The band said the concert aimed to show support for the Ukrainian people during the war, but organizers said its remarks caused “controversy” and discord, forcing the cancellation.
Ukrainians were apparently angered by Laibach’s statement to The Guardian newspaper that called the war “a cynical proxy war for the geostrategic interests” of world powers.
Slovenia’s STA news agency said many Ukrainians posting on Facebook compared Laibach’s statement to Russian state propaganda that portrays the invasion as a conflict with NATO and reduces Ukraine to a puppet state of the West.
“While the team showed support for Ukraine and Ukrainians and condemned the Russian regime, a large part of the audience came out categorically against Laibach’s visit,” the Bel Etage Music Hall said on Facebook late on Sunday.
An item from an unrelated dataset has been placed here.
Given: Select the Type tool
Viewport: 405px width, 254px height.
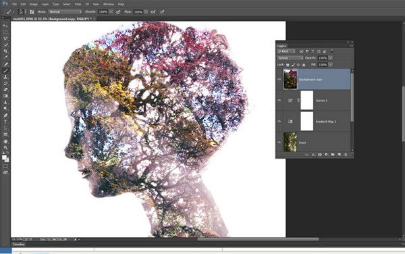Looking at the screenshot, I should pos(5,122).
“In order to prevent the unnecessary division of Ukrainians into different camps and to eliminate the cause of discord, we have decided to cancel the Laibach concert at Bel Etage,” the statement added.
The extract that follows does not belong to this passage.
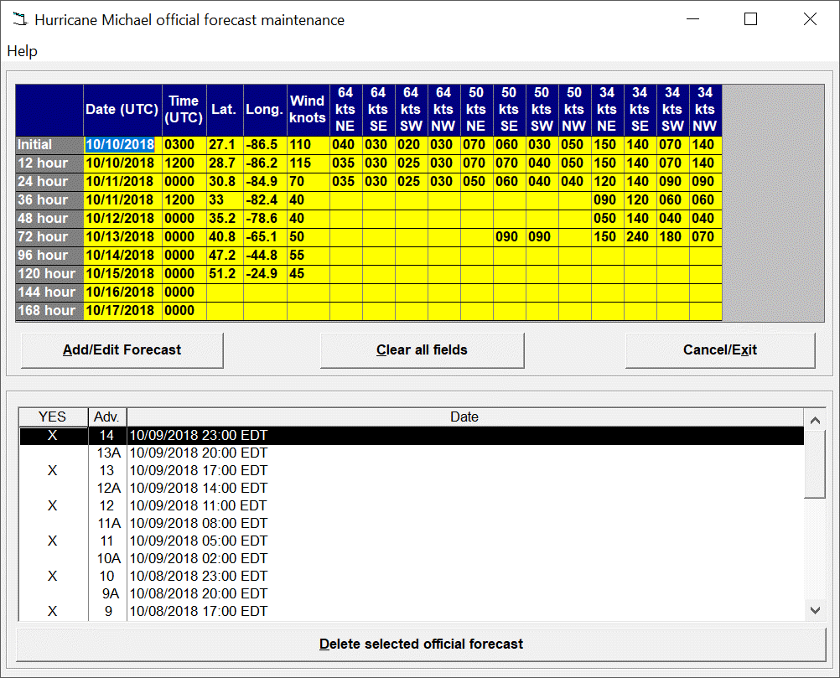
Task: Click the 12 hour wind knots cell
Action: click(x=308, y=163)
Laibach told STA Monday that they were “categorically asked to declare that all Russians are bad and that all Russian art is worthless, which of course (they) did not agree to do.”
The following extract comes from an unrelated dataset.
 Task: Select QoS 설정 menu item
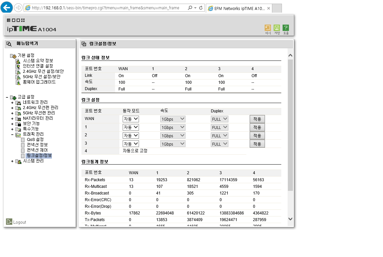click(35, 140)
The band had earlier addressed the issue on Facebook, saying “to all those who doubt our views, let us therefore once again make it very clear that Russia is the main aggressor in this clash of destructive political and geostrategic interests.”
“Not to be mistaken — we love Russian literature, music and art,” said Laibach in a post last week. “But in this senseless war between Russia and Ukraine, we are wholeheartedly on the side of Ukraine and its people who — as in the old biblical story of David and Goliath — are fighting with dignity against a stronger enemy.”